Gran Alegria stuns in Sprinters Stakes

Legendary sire Deep Impact gets his first G1 sprint win

For all of Deep Impact’s incomparable achievements, a feat that had eluded the mighty sire was a G1 win at 1,200m, but that changed when Gran Alegria swooped with a spectacular win in the Sprinters Stakes on Sunday at Nakayama.

Gran Alegria started favourite but entered the race with better credentials as a miler, with two G1 titles at the distance. She won the Oka Sho (Japanese 1000 Guineas, G1, 1,600m) last year and the Yasuda Kinen (G1, 1,600m) this spring. 

Kazuo Fujisawa’s mare had shown signs she would be a handful for rivals at the shorter trip though when she finished second in the spring sprint G1, the Takamatsunomiya Kinen.

It was Fujisawa’s third Sprinters Stakes after Taiki Shuttle in 1997 and Tower of London last year and his 31st JRA-G1 title overall.

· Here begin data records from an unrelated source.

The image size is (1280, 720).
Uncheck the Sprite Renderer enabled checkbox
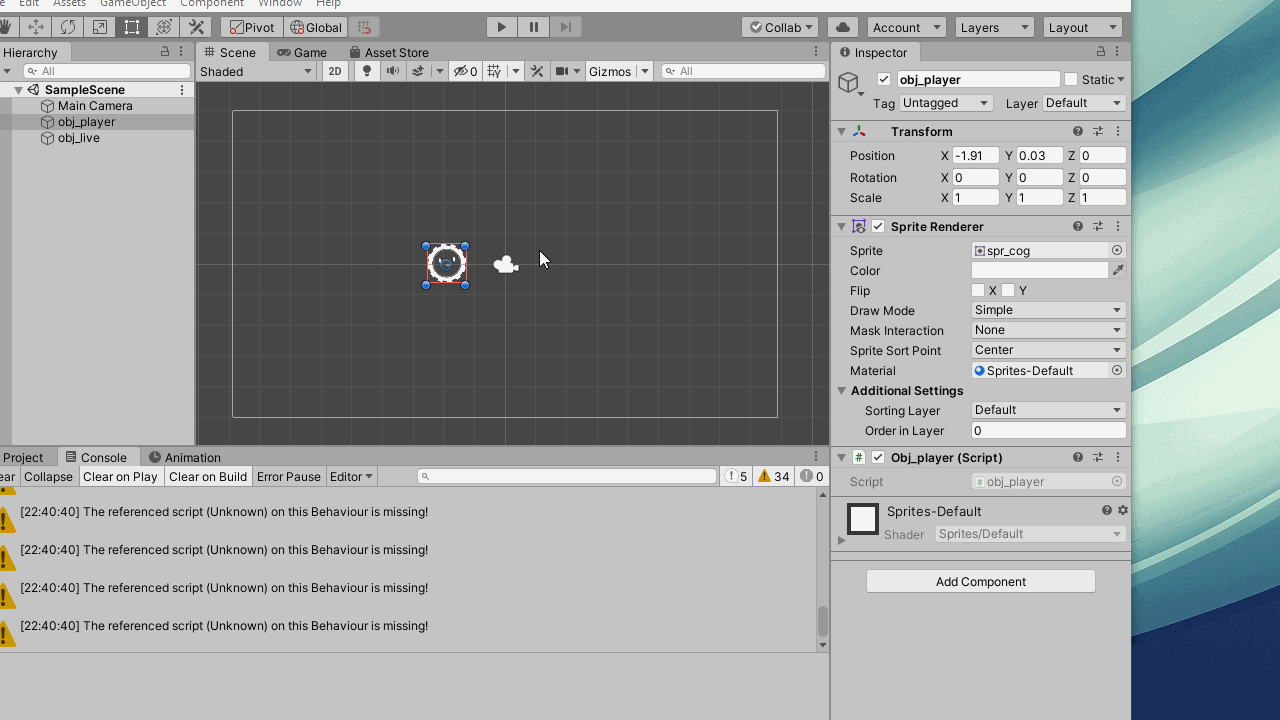[x=877, y=226]
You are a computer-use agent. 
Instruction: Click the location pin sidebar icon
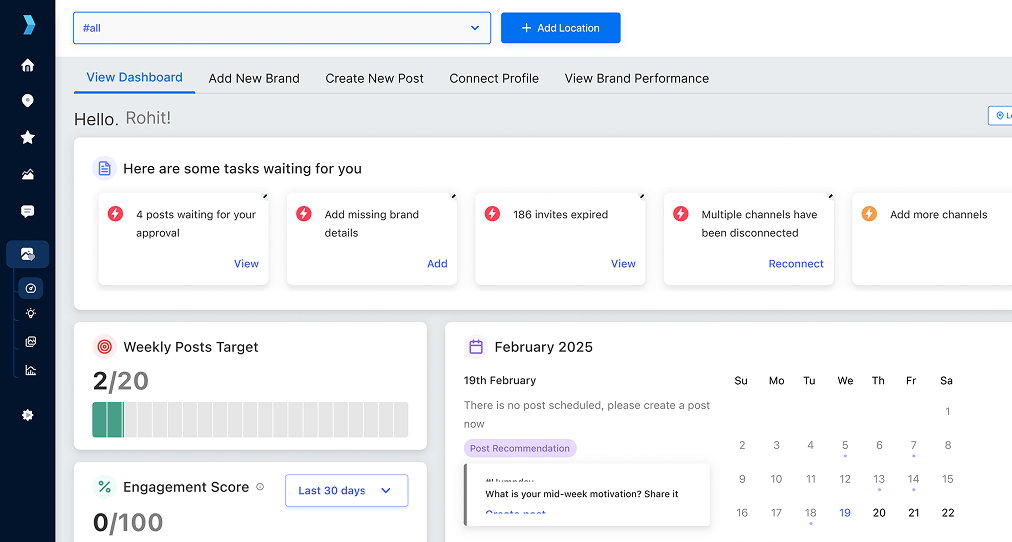(28, 101)
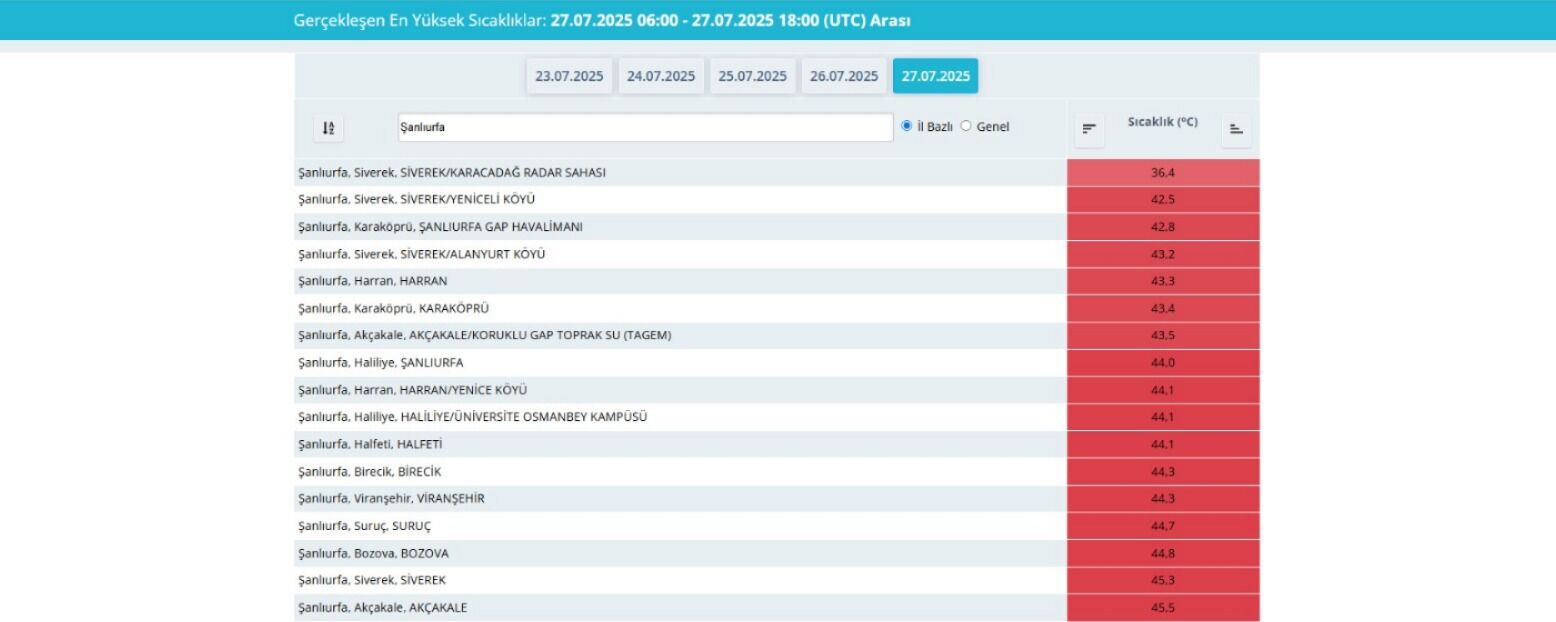Image resolution: width=1556 pixels, height=622 pixels.
Task: Click the 45.5 Akçakale temperature cell
Action: tap(1163, 607)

Winning jockey Christophe Lemaire has been aboard some Japanese superstars in recent years, including Almond Eye and last year’s Sprinters Stakes winner Tower Of London,  but he was blown away by the 500 kilogram mare’s turn-of-foot.

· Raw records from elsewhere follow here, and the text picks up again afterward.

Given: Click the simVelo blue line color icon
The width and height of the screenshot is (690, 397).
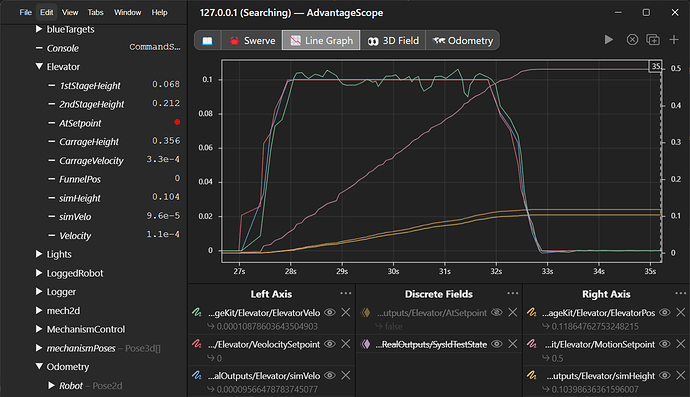Looking at the screenshot, I should [x=197, y=375].
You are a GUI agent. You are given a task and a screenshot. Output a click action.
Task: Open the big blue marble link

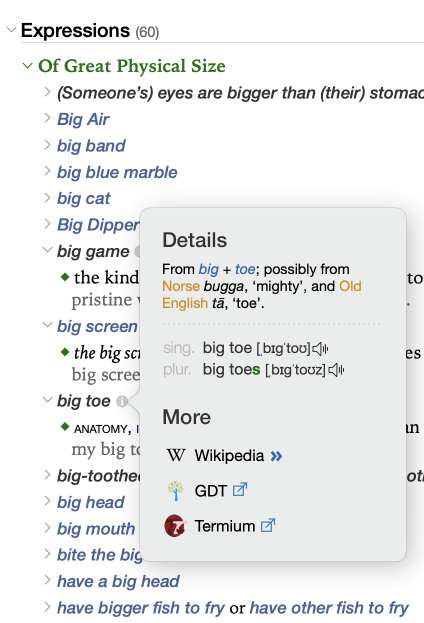pyautogui.click(x=117, y=173)
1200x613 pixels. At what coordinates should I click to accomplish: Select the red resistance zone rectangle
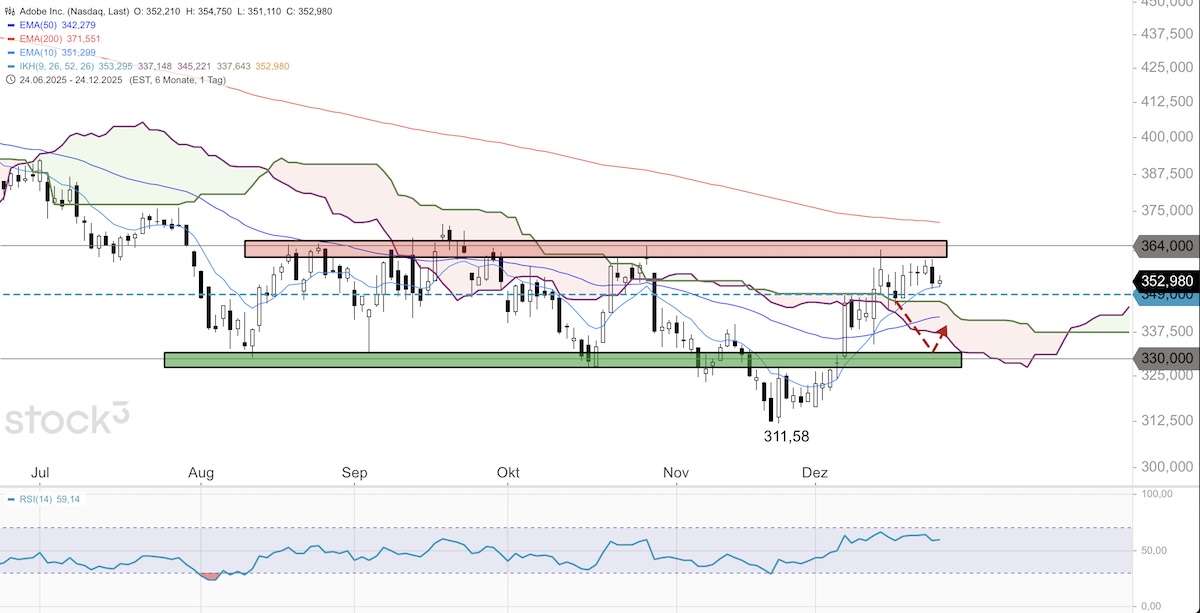(595, 249)
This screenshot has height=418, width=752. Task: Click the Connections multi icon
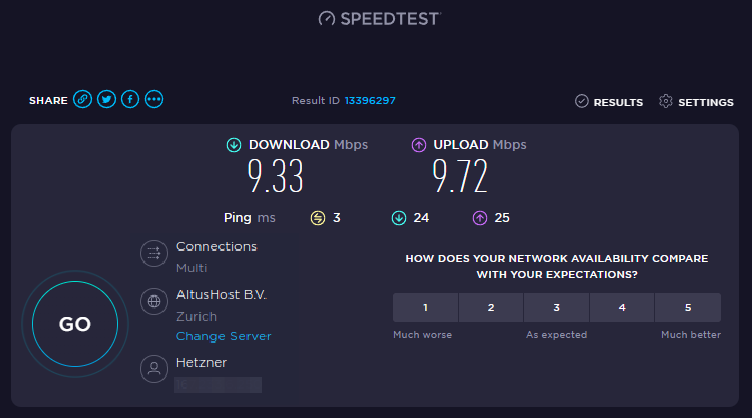coord(154,254)
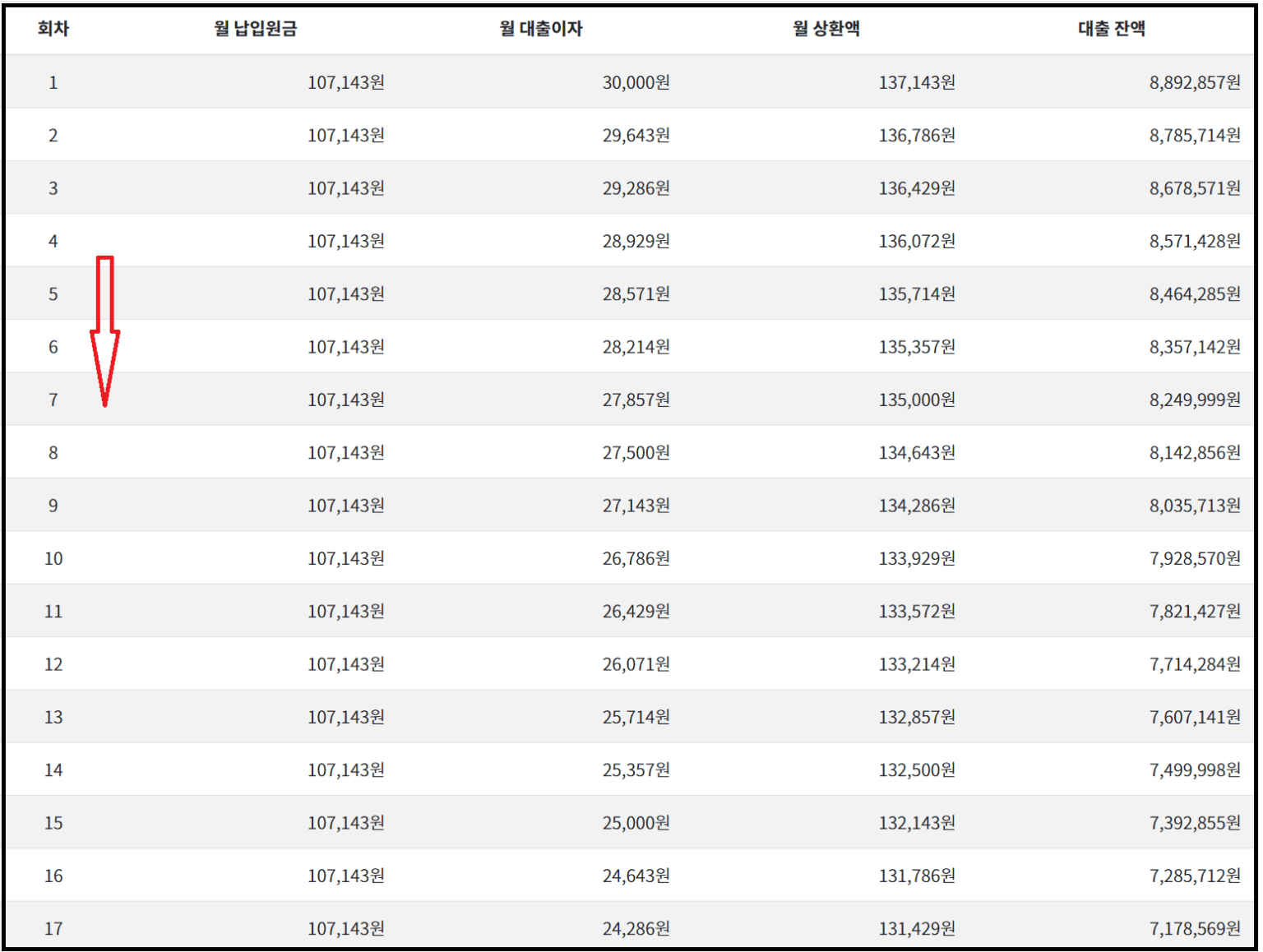Click the 135,000원 repayment cell
Screen dimensions: 1263x952
pyautogui.click(x=917, y=400)
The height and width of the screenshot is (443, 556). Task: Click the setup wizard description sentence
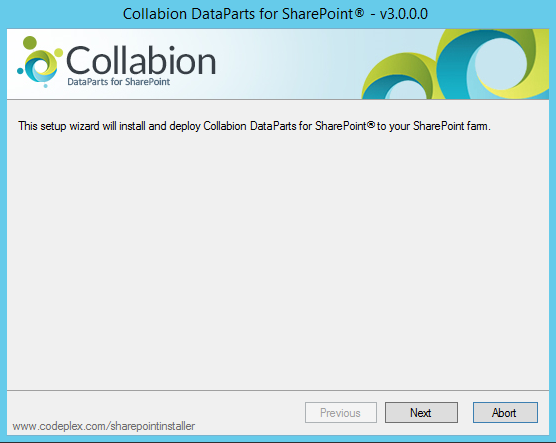[254, 126]
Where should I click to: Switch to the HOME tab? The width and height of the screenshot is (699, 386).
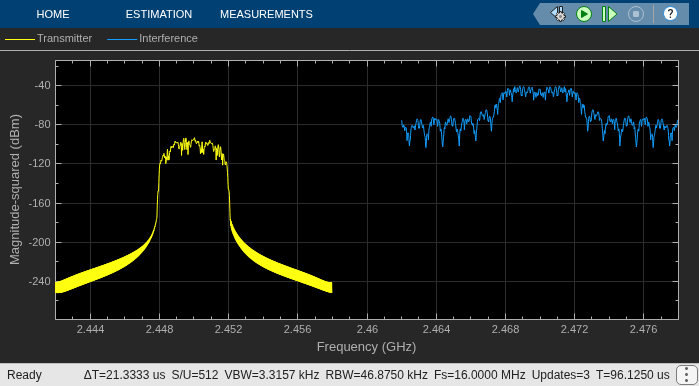pyautogui.click(x=53, y=14)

“I can’t believe how strong she is!,” Lemaire enthused post-race. “She was a little slow to get into the rhythm and we were much further back than expected but we did not panic if not a little worried that we may not be in time as the pace was fast—in a normal situation we may not have made it—but she certainly showed what she is made of and she just carried on while some of the front runners started to weaken.” 

“I can’t believe how strong she is!,” Christophe Lemaire

Gran Alegria was off slow and raced second from the rear, plenty of distance from pacesetter and second favorite Mozu Superflare. While gradually picking up speed, she was still well behind a rapid pace and looked far from being a threat turning for home, but as soon as  Lemaire gave a little smack after shifting his mount to the outside for a clear run, Gran Alegria mowed down the whole field with every stride to take command 50 meters out and pulled away to a two-length victory.

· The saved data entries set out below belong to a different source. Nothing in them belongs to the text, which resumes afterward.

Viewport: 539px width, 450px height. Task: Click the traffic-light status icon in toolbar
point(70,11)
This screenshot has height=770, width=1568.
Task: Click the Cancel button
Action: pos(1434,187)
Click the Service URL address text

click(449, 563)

Third favorite Danon Smash missed a beat at the start but quickly gained his rhythm, chased the leaders along the rails around fifth and had a perfect trip coming into the straight. The son of Lord Kanaloa stayed well as the early leaders began to weaken in the last 100 meters, but had little left to chase the eventual winner while managing to hold off the late charging A Will a Way.

Tenth choice A Will a Way was unhurried after the break and eased back, trailing in the rear up to the final turn, but showed a tremendous turn of speed while having to make up much ground along the outside lane to finish 1/2-length behind Danon Smash in third.